Sarah remarque la façon dont Laura agite les mains dans les airs, à la façon d'un coup de vent. Comme si son téléphone détruit n'avait pas d'importance. Ou plutôt, comme si elle ne voulait pas qu'on lui en donne. Elle n'a vraiment pas l'air de vouloir s'attarder sur cette histoire. Ce qui attire encore plus l'attention de Sarah.

« Mais du coup, même là, en train d'aider une fugitive, tu bosses ? l'interroge Sarah, en faisant également tourner la tête de Salomé, intriguée, dans leur direction.

— J'ai pas le choix, je suis sur un dossier important et complexe.

— Un téléphone ça se trace tu sais ? rappelle Salomé.

— Oui mais t'inquiète pas.

— Justement si, on s'inquiète, la coupe presque Sarah.

— Je ne suis peut-être pas une référence en matière de normal, mais toi si. Et c'est pas normal de travailler quand les flics peuvent potentiellement débarquer à n'importe quel moment et nous envoyer en taule, développe Salomé.

— Désolée mais moi j'ai un job, prenant, ajoute-t-elle en lançant un regard à Sarah. Et je ne peux pas tout abandonner du jour au lendemain. Surtout un cas comme celui-ci, termine-t-elle tout bas.

— Qu'est-ce que t'as dit ? la reprend Sarah.

— Rien.

— Si t'as dit un truc, Salomé vient-elle en renfort.

— C'est un gros dossier. Point. »

Laura se lève, rassemble toutes les pièces de son puzzle et se débarrasse des morceaux inutilisables. Puis elle revient avec les filles pour s'asseoir sur le canapé qui est devenu celui de Salomé.

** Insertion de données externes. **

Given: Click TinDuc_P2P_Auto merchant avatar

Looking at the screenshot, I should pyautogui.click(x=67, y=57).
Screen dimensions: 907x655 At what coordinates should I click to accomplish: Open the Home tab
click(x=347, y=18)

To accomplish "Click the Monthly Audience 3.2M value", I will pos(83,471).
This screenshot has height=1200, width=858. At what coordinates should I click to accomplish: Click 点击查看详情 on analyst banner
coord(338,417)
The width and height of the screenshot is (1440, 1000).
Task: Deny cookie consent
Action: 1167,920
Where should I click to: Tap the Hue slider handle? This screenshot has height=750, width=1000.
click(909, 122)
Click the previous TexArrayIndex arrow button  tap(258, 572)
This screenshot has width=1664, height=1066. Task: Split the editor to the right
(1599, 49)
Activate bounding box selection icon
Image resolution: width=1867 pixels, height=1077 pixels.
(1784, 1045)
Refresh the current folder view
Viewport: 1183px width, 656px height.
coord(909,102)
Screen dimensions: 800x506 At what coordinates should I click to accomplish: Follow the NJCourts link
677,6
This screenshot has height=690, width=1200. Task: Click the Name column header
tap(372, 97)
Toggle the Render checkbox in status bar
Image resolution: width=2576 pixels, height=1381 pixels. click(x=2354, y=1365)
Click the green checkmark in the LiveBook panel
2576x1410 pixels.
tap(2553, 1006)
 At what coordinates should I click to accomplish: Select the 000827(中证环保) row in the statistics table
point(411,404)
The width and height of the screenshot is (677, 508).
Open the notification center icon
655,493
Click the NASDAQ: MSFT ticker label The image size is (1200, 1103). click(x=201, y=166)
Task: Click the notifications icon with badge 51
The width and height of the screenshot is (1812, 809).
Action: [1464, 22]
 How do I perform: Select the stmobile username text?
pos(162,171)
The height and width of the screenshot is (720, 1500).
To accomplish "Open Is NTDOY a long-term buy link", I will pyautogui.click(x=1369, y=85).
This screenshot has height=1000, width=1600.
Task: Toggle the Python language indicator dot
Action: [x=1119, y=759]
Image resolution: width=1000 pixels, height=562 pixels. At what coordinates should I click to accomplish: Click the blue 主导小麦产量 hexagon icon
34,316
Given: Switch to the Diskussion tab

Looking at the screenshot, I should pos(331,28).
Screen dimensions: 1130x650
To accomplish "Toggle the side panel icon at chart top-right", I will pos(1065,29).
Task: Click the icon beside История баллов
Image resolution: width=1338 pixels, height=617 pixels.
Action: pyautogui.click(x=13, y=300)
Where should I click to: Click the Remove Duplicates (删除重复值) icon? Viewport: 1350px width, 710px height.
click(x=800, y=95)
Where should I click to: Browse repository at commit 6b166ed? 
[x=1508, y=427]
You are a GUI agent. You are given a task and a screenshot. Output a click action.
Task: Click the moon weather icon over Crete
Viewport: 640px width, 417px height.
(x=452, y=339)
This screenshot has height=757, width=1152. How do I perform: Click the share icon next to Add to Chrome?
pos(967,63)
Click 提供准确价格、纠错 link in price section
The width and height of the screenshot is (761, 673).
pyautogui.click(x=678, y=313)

« Et pour Jen, on fait quoi ? Laura consulte-t-elle les filles comme si de rien n'était.

— C'est-à-dire ? Sarah questionne-t-elle.

— C'est-à-dire que je ne suis pas particulièrement à l'aise avec le fait qu'elle puisse s'emporter à nouveau comme ça.

— Je pense pas que ça se reproduira. Elle avait besoin d'extérioriser tout ce qu'elle avait en elle depuis l'autre soir. Maintenant, c'est fait.